You lose the use of tools that work on the Erlang AST. For example, the ability to compile to Erlang Source. The Core Erlang to/from source compilers are very buggy and simply do not work. This is a major win in a lot of areas of pragmatic use.

I am actually in the process of retargeting Joxa to the Erlang AST for the above reasons.

Btw, you might be interested in this project. https://github.com/5HT/shen. Its a JavaScript compiler for the Erlang AST that already exists and is working. Though I don't have a lot of experience with it.

** Edit: You can actually see a core erlang AST generated from Erlang source. This helps a ton when learning how to compile to core. ec_compile in the erlware_commons repo has a lot of utility functions to help with that.

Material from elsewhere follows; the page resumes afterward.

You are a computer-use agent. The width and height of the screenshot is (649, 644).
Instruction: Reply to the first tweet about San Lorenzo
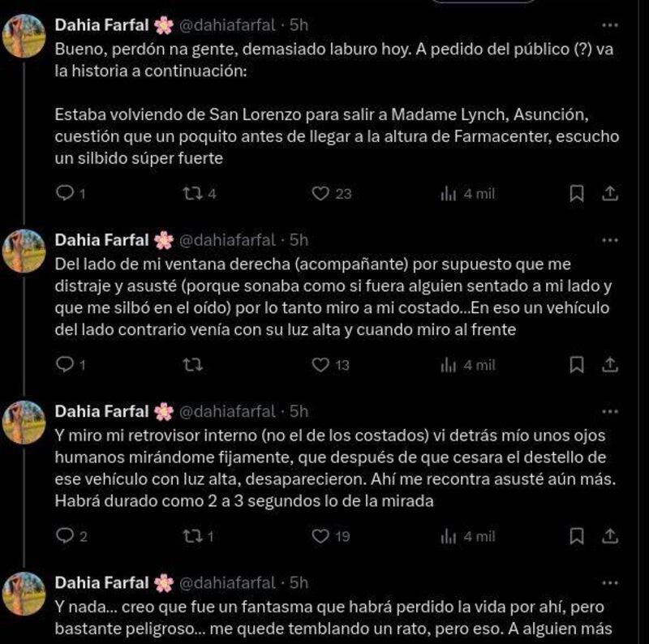71,193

Eric, the problem is that I am compiling out of Erlang - I don't user cerl.erl because I am not building the Core Erlang AST in my compiler - it is a step to transpiling Erlang to JS (see update) — Gordon Guthrie, Oct 18 '13 at 16:55
Eric, no Dialyzer doesn't work only on the Erlang AST. In fact it retrieves it only to compile it to Core Erlang, upon which the analysis is done. See module dialyzer_utils, IIRC. The compiler could very well be patched to support a new option +core_info that would be used to store the Core AST into a core_code ("Core") BEAM chunk. The Core Erlang compiler should not crash with most Core code if you pass +clint0. — nox, Oct 18 '13 at 19:12
Eric, when you say that the "Core Erlang to/from source compilers are very buggy", I assume that you mean that there are cases of generated Core Erlang code that the compiler doesn't handle. Apart from that, the Core Erlang compiler stage is used every time you compile to BEAM, but it has some blind spots when it comes to code that you currently never get when coming from Erlang source code. Apart from that, to_erl is just a dump of the internal compiler format at that point, and from_erl just reads it back and continues. — RichardC, Oct 20 '13 at 20:49
I have figured out how to get Core Erlang with line numbers - just need to find the time to get back to writing it. — Gordon Guthrie, Nov 03 '13 at 09:21

score 1 · Answer 2 · answered Jan 02 '15 at 21:09

How do you get the Core Erlang? I have been using

dialyzer_utils:get_core_from_src(File)

where I get a nice structure with c_let c_variable etc and with nice line numbers. However, I noticed that it is not the same Core Erlang I get when I do c("",[to_core]). For example, I get a c_case per record access, and this is optimized away in the .core file generated by c("",[to_core]).

What is the recommended approach to get Core Erlang as an internal structure to be processed by Erlang.

I tried something other first, but then the line numbers were not set.